The surviving started before I even left the country. It began about two months beforehand, when I told him my plans about going to South America. For half a year.
We'd already been doing medium- distance thing for a while now, ever since he moved from Sydney to Newcastle for a work opportunity he couldn't pass up. And there I was daring to put even more miles between us. Miles and oceans and time zones.
1. Why
The first thing he needed to get straight was "Why?"
Why now?
Why by yourself?
I answer all the above in a previous post here.
2. Set behavioural expectations
For some people, long-distance relationships are an easy-ticket to open relationships. If you're one of them, say so. If you're not, say so. Set an agreed level of behaviour so there's no second guessing if they'd approve you doing a, b, or c with x, y or z.
3. Set communication expectations
Facetime
Skype
Email
Text
Whatsapp
Viber
Facebook Messenger
Snapchat
Postcards
Snail mail
Agree on preferred methods of communication. If it's a combination of the above, specify which ones, and how often. Get your sim cards and logins sorted so you're not sending messages to an account they don't regularly check or can't remember the password to.
On top of calculating time differences, you also need to account for differences in internet access itself. The traveller will have it intermittently, while the stayer will have it almost constantly. Does that mean they don't have to message the other person everyday? Maybe yes. Maybe no. Just make sure you set the expectation. Don't assume you're both on the same page. Like I did.

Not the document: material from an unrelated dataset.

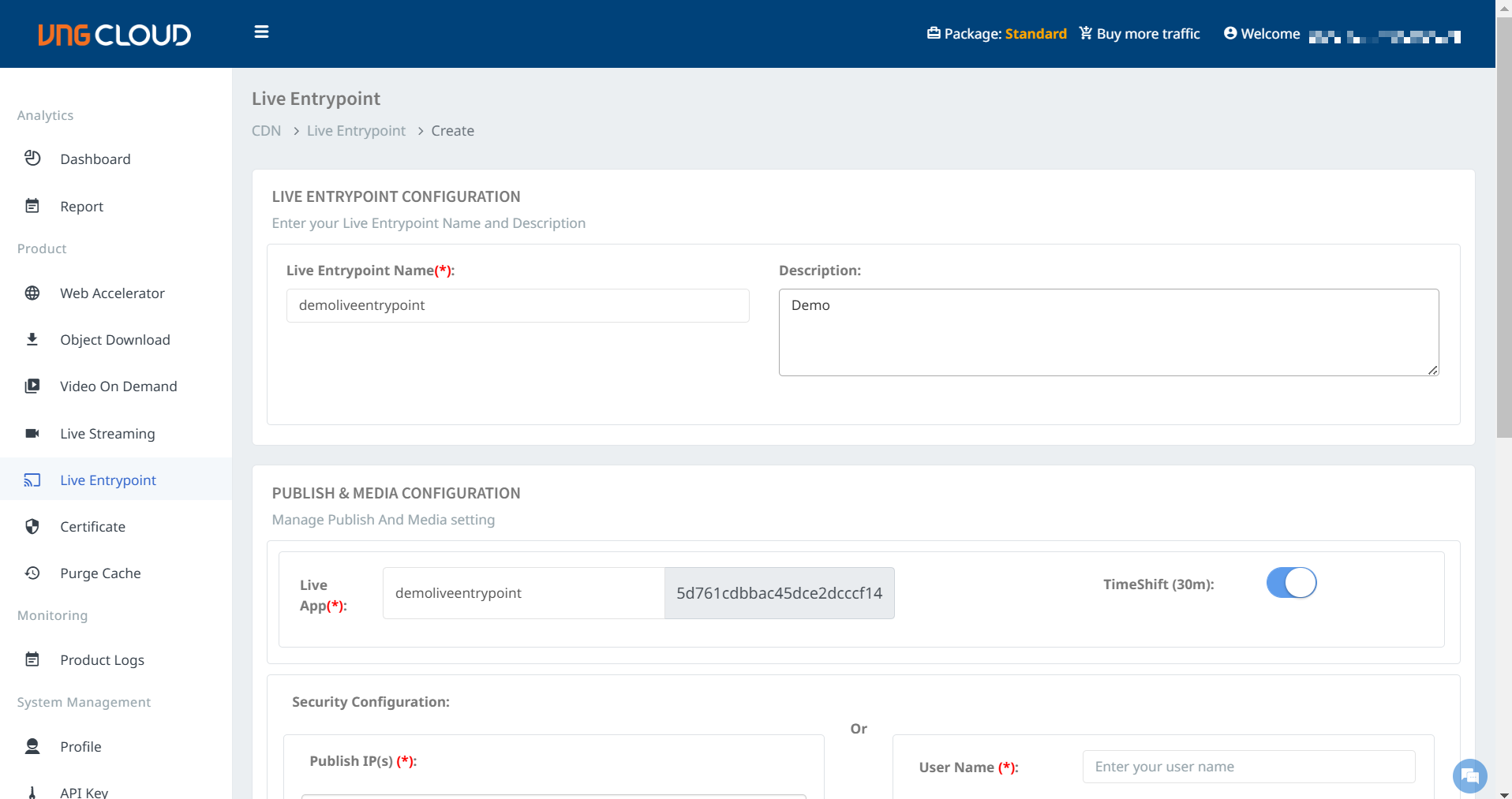Go to Profile in System Management
The image size is (1512, 799).
80,747
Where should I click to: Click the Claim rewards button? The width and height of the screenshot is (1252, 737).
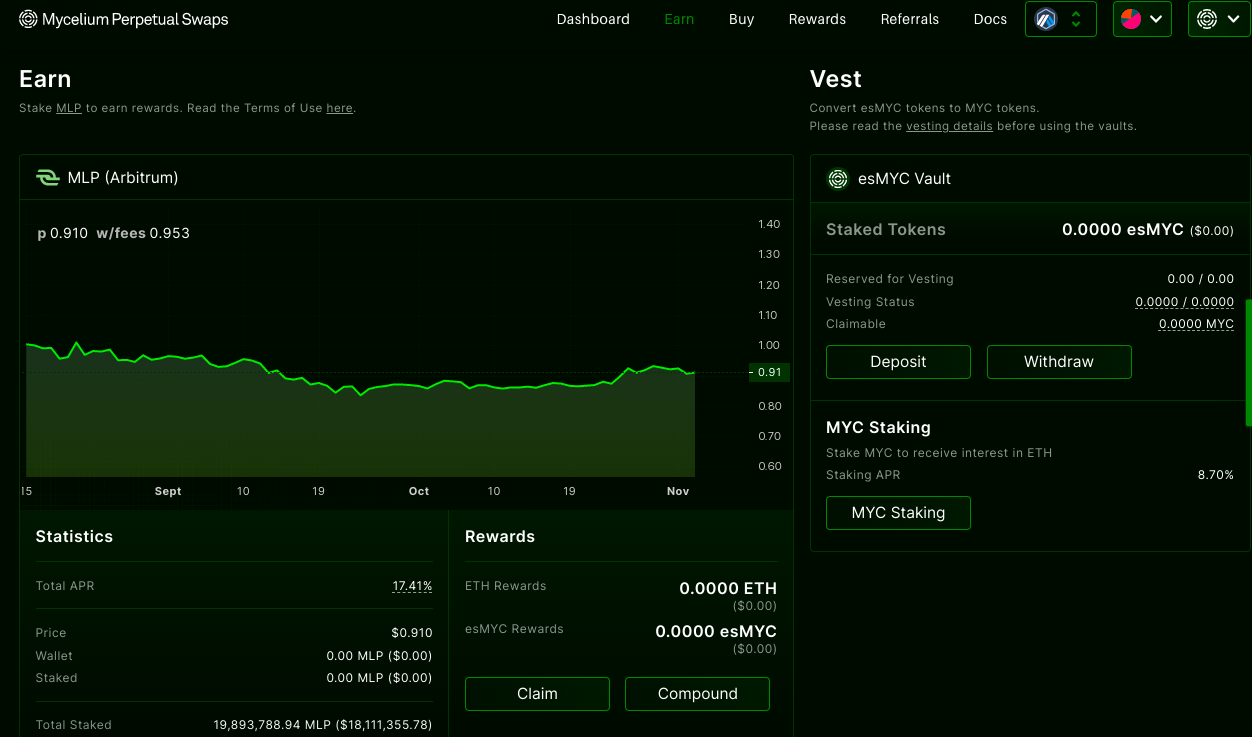pos(537,694)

At the start of my holiday I went days and days camping without internet access, expecting to arrive at the next hotel (motel, Holiday Inn) to a bunch of long messages about his days. Messages to the same mundane effect as what we'd normally exchange on a daily basis. What we had for breakfast. How our morning coffee tasted. How our sleep was. How our day at work went. What's cooking for dinner. Yada, yada.
Although boring - what these messages would have ultimately indicated was that he was at least thinking of me.
Meanwhile, my heart would beat with giddiness typing in complicated wi-fi passwords, expecting my phone to be inundated with alerts once connected. But to my dismay, there was often nothing. A few lines, if I was lucky. An "I love you" or "I miss you." They came across as unfeeling, robotic. Yet what I really wanted to know was how his haircut went. Did he get his mobile bill sorted? Did he submit his assignment on time?
In my mind, if he had stopped confiding in me about the little things - he must have also stopped confiding in me about the big things. Left to draw my own conclusions, I started jumping to worst case scenarios. Was I replaced by another female real-time listener?
I was only a few weeks into my holiday, and couldn't believe we were already falling apart. Especially after leaving on such a high note believing we could make it work.
I brought it up by comparing (i.e. complaining) that a female friend on the tour was practically flooded with messages by her significant other.
He defended that he actually did have stuff going on. Work dramas. Housemate dramas. MBA dramas. But he chose to keep them to himself so as not to ruin my holiday. I mean, the nerve! How dare he care about me so much as to censor the things that were going on in his life!
Seeing things from his perspective, I had to set the record straight. Just because I was on the other side of the world, didn't mean I wanted to stop being there for him. After all, supporting each other is one of the fundamentals of being in a relationship. If that stopped, what was the point of staying together? I had to reassure him that within reason, just because he was having a bad day, did not mean I would impose a bad day upon myself.
Once we got that sorted, we settled into a rhythm.
We Facetimed when my internet access allowed it to. When it was slow we'd Whatsapp instead. On days we weren't live streaming, he now sent me messages - everything from the banal to the bizarre. In turn, I drafted emails (i.e. rants that kept me sane) to him while on the road. I'd send these in bulk when I finally got the chance, providing him with some not-so-light reading material. Before leaving each site from which there was internet, I gave him my itinerary for the next few days, and approximately how long it would be until the next biggish town with probable chance of wi-fi.
Now I've been back for almost five months, and needless to say we're glad to have each other back. Caught in the cross-fire of my personal dreams to travel South America, my time overseas served as a survival test for our relationship. Instead of drifting apart and setting us back, we feel like we've gone up a relationship level (or two). It allowed us to prove our commitment to each other - and with it the confidence to overcome the remainder of obstacles that life will throw at us.
Wishing each other a good morning from Brazil, and a good night from Australia.